For those of you who are not cricket fans, “googly” is a very effective pitch where the arm action indicates to the batsman that the ball will go one way but the ball actually kicks off in the opposite direction! As you can imagine, a googly can be very effective in getting batsmen out. Google is definitely a googly pitch – it goes in the Search direction but can kick off in totally unexpected directions and take out many existing businesses (which may have started to happen already).

Googly is NOT an evil pitch. Neither is Google – for the most part thus far. But there can be un-anticipated consequences in the offing!

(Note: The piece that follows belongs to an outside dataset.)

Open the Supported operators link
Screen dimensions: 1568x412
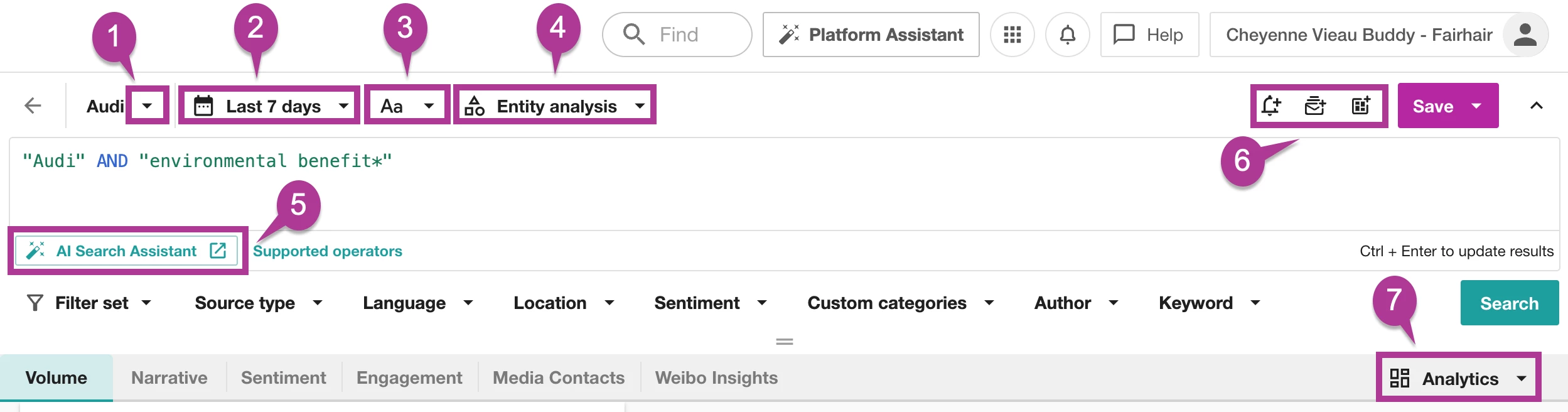[327, 251]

Auletta calls Google the best Internet “navigator”. Allow me to use the Information Booth in a large mall analogy – you walk up to it and ask a question; they will not only tell you which stores sell shoes but also which sell high-end, athletic, low-cost and so on. Google does this admirably well. They direct you based on popularity – which is definitely one effective criterion (there could be others such as “quality” but in many instances, the “wisdom of the crowds” does work).

I was in the market for an all-in-one printer for home recently. With Google as a proxy for things we do on the Web, let me say that I would have been sunk without Google. Along with the search results, ads based on their AdWords program, the user-reviews and expert-reviews were most useful. I got a lot out of user-reviews but the “crowd speak” is not always easy to decipher. I also need expert-reviews to get a systematic and consistent breakdown regarding the features of potential printer choices.

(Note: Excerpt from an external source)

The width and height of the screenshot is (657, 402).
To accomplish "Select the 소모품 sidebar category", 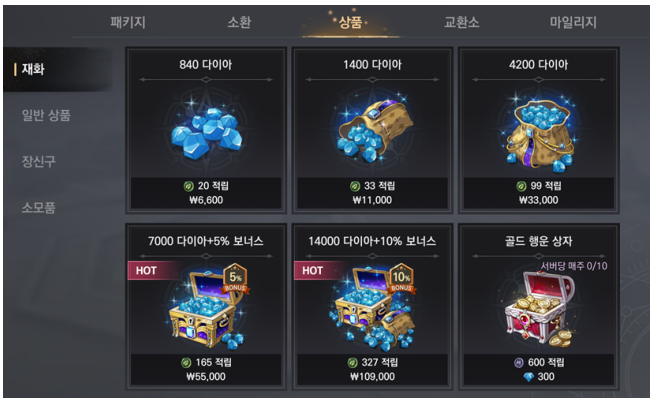I will [39, 207].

Newspapers that go online may find a lesson here. An editorial by Thomas Friedman is like an expert-review – I may happily make a micro-payment to read it online. But daily news that is available from myriad sources ought to be available free. Why? I am not an intellectual property rights (IPR) lawyer but having generated enough IPR and protected them, I have a sense of copyright that may be different from the commonly accepted. Every written bit is not “copyright-ful”. Remember, patents have to be novel, non-obvious and useful. Reporting that Senator Reed has a Healthcare Bill ready is not “copyrightful” but an in-depth analysis of the Healthcare Bill would be – because it is non-obvious. Items that are “copyrightful” in this sense ought to be protected and their value affirmed by seeking permission for their use (even for searching it) with appropriate compensation.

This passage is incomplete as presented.